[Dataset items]
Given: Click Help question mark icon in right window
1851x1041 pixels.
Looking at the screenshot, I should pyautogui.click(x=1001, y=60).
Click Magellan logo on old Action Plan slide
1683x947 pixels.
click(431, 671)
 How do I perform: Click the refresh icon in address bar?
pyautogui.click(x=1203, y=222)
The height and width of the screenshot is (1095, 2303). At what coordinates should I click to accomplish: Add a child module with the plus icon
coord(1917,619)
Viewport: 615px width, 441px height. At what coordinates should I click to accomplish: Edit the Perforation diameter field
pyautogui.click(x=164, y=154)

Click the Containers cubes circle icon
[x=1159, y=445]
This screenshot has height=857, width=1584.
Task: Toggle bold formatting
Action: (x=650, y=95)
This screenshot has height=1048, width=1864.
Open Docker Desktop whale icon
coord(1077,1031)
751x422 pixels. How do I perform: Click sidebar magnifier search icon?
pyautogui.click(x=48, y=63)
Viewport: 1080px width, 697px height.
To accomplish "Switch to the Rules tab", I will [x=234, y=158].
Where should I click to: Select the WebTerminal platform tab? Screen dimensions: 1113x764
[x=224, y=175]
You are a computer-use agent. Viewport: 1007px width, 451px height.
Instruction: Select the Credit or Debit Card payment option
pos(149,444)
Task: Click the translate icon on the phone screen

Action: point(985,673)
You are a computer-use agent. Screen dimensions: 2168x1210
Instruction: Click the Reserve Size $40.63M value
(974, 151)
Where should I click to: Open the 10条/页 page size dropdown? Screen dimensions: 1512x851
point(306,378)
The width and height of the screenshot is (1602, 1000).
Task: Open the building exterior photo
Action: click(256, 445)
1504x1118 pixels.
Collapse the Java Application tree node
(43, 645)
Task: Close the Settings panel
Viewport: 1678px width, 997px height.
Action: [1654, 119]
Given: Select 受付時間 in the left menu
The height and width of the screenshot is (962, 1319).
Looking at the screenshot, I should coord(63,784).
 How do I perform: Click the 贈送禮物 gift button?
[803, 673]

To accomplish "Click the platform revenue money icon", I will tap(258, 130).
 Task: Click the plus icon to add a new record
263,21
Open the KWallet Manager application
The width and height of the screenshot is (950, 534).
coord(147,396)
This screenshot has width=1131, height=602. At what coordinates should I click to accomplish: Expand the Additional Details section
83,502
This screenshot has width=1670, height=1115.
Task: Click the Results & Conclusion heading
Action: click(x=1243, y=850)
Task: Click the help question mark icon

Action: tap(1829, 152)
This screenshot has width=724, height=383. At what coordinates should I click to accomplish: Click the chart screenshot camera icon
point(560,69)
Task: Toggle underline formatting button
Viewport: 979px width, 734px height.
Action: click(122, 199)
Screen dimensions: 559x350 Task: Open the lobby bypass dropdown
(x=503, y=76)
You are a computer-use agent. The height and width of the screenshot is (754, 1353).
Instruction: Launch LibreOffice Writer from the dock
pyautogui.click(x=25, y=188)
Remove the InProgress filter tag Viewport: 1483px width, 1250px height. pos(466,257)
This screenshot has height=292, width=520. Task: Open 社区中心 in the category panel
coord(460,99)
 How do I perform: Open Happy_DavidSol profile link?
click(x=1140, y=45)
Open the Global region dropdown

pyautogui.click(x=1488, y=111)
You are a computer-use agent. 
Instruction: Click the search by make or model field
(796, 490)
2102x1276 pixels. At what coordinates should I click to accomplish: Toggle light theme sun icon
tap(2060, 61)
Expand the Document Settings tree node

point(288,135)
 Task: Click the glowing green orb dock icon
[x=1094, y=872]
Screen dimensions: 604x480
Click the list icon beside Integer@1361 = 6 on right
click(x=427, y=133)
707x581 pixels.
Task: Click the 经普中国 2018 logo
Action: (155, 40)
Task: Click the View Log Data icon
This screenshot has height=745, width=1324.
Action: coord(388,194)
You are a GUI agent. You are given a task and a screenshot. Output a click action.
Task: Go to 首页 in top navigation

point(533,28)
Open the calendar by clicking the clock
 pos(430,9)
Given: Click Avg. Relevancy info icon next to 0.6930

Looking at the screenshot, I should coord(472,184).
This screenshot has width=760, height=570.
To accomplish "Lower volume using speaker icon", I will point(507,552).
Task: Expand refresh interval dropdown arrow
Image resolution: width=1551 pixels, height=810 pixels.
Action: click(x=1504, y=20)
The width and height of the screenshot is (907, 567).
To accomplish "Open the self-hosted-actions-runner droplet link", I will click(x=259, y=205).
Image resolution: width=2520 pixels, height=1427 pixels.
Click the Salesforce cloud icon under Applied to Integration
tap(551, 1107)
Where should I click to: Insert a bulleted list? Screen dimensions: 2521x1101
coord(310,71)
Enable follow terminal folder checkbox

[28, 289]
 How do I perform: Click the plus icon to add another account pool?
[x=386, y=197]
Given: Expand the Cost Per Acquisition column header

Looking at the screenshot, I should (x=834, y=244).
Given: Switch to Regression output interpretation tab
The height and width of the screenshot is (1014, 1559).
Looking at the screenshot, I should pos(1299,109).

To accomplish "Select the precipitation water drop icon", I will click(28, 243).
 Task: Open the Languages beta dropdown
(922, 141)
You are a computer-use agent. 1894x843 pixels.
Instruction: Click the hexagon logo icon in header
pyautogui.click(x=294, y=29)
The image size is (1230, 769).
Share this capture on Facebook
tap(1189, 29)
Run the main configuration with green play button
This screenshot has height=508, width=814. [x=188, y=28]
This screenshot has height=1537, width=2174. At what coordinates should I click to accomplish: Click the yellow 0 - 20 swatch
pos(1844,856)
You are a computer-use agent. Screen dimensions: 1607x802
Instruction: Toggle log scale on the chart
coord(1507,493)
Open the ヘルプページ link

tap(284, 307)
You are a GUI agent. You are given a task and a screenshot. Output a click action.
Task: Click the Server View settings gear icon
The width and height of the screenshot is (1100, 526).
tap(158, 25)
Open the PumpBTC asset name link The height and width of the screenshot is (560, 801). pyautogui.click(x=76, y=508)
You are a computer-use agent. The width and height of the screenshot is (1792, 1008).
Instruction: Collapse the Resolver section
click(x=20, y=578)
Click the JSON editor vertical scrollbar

_Task goal_.
Please transcribe every entry above exactly as it appears.

_Response_.
Given: Click Help question mark icon in right window
1851x1041 pixels.
Looking at the screenshot, I should pyautogui.click(x=1001, y=60).
Click Magellan logo on old Action Plan slide
1683x947 pixels.
click(431, 671)
 How do I perform: Click the refresh icon in address bar?
pyautogui.click(x=1203, y=222)
The height and width of the screenshot is (1095, 2303). At what coordinates should I click to accomplish: Add a child module with the plus icon
coord(1917,619)
Viewport: 615px width, 441px height. At what coordinates should I click to accomplish: Edit the Perforation diameter field
pyautogui.click(x=164, y=154)

Click the Containers cubes circle icon
[x=1159, y=445]
This screenshot has height=857, width=1584.
Task: Toggle bold formatting
Action: (x=650, y=95)
This screenshot has height=1048, width=1864.
Open Docker Desktop whale icon
coord(1077,1031)
751x422 pixels. How do I perform: Click sidebar magnifier search icon?
pyautogui.click(x=48, y=63)
Viewport: 1080px width, 697px height.
To accomplish "Switch to the Rules tab", I will [x=234, y=158].
Where should I click to: Select the WebTerminal platform tab? Screen dimensions: 1113x764
[x=224, y=175]
You are a computer-use agent. Viewport: 1007px width, 451px height.
Instruction: Select the Credit or Debit Card payment option
pos(149,444)
Task: Click the translate icon on the phone screen

Action: point(985,673)
You are a computer-use agent. Screen dimensions: 2168x1210
Instruction: Click the Reserve Size $40.63M value
(974, 151)
Where should I click to: Open the 10条/页 page size dropdown? Screen dimensions: 1512x851
point(306,378)
The width and height of the screenshot is (1602, 1000).
Task: Open the building exterior photo
Action: click(256, 445)
1504x1118 pixels.
Collapse the Java Application tree node
(43, 645)
Task: Close the Settings panel
Viewport: 1678px width, 997px height.
Action: [1654, 119]
Given: Select 受付時間 in the left menu
The height and width of the screenshot is (962, 1319).
Looking at the screenshot, I should coord(63,784).
 How do I perform: Click the 贈送禮物 gift button?
[803, 673]

To accomplish "Click the platform revenue money icon", I will tap(258, 130).
 Task: Click the plus icon to add a new record
263,21
Open the KWallet Manager application
The width and height of the screenshot is (950, 534).
coord(147,396)
This screenshot has width=1131, height=602. At what coordinates should I click to accomplish: Expand the Additional Details section
83,502
This screenshot has width=1670, height=1115.
Task: Click the Results & Conclusion heading
Action: click(x=1243, y=850)
Task: Click the help question mark icon

Action: tap(1829, 152)
This screenshot has width=724, height=383. At what coordinates should I click to accomplish: Click the chart screenshot camera icon
point(560,69)
Task: Toggle underline formatting button
Viewport: 979px width, 734px height.
Action: click(122, 199)
Screen dimensions: 559x350 Task: Open the lobby bypass dropdown
(x=503, y=76)
You are a computer-use agent. The height and width of the screenshot is (754, 1353).
Instruction: Launch LibreOffice Writer from the dock
pyautogui.click(x=25, y=188)
Remove the InProgress filter tag Viewport: 1483px width, 1250px height. pos(466,257)
This screenshot has height=292, width=520. Task: Open 社区中心 in the category panel
coord(460,99)
 How do I perform: Open Happy_DavidSol profile link?
click(x=1140, y=45)
Open the Global region dropdown

pyautogui.click(x=1488, y=111)
You are a computer-use agent. 
Instruction: Click the search by make or model field
(796, 490)
2102x1276 pixels. At what coordinates should I click to accomplish: Toggle light theme sun icon
tap(2060, 61)
Expand the Document Settings tree node

point(288,135)
 Task: Click the glowing green orb dock icon
[x=1094, y=872]
Screen dimensions: 604x480
Click the list icon beside Integer@1361 = 6 on right
click(x=427, y=133)
707x581 pixels.
Task: Click the 经普中国 2018 logo
Action: (155, 40)
Task: Click the View Log Data icon
This screenshot has height=745, width=1324.
Action: coord(388,194)
You are a GUI agent. You are given a task and a screenshot. Output a click action.
Task: Go to 首页 in top navigation

point(533,28)
Open the calendar by clicking the clock
 pos(430,9)
Given: Click Avg. Relevancy info icon next to 0.6930

Looking at the screenshot, I should coord(472,184).
This screenshot has width=760, height=570.
To accomplish "Lower volume using speaker icon", I will point(507,552).
Task: Expand refresh interval dropdown arrow
Image resolution: width=1551 pixels, height=810 pixels.
Action: click(x=1504, y=20)
The width and height of the screenshot is (907, 567).
To accomplish "Open the self-hosted-actions-runner droplet link", I will click(x=259, y=205).
Image resolution: width=2520 pixels, height=1427 pixels.
Click the Salesforce cloud icon under Applied to Integration
tap(551, 1107)
Where should I click to: Insert a bulleted list? Screen dimensions: 2521x1101
coord(310,71)
Enable follow terminal folder checkbox

[28, 289]
 How do I perform: Click the plus icon to add another account pool?
[x=386, y=197]
Given: Expand the Cost Per Acquisition column header

Looking at the screenshot, I should (x=834, y=244).
Given: Switch to Regression output interpretation tab
The height and width of the screenshot is (1014, 1559).
Looking at the screenshot, I should pos(1299,109).

To accomplish "Select the precipitation water drop icon", I will click(28, 243).
 Task: Open the Languages beta dropdown
(922, 141)
You are a computer-use agent. 1894x843 pixels.
Instruction: Click the hexagon logo icon in header
pyautogui.click(x=294, y=29)
The image size is (1230, 769).
Share this capture on Facebook
tap(1189, 29)
Run the main configuration with green play button
This screenshot has height=508, width=814. [x=188, y=28]
This screenshot has height=1537, width=2174. At what coordinates should I click to accomplish: Click the yellow 0 - 20 swatch
pos(1844,856)
You are a computer-use agent. Screen dimensions: 1607x802
Instruction: Toggle log scale on the chart
coord(1507,493)
Open the ヘルプページ link

tap(284, 307)
You are a GUI agent. You are given a task and a screenshot. Output a click action.
Task: Click the Server View settings gear icon
The width and height of the screenshot is (1100, 526).
tap(158, 25)
Open the PumpBTC asset name link The height and width of the screenshot is (560, 801). pyautogui.click(x=76, y=508)
You are a computer-use agent. The width and height of the screenshot is (1792, 1008).
Instruction: Collapse the Resolver section
click(x=20, y=578)
Click the JSON editor vertical scrollbar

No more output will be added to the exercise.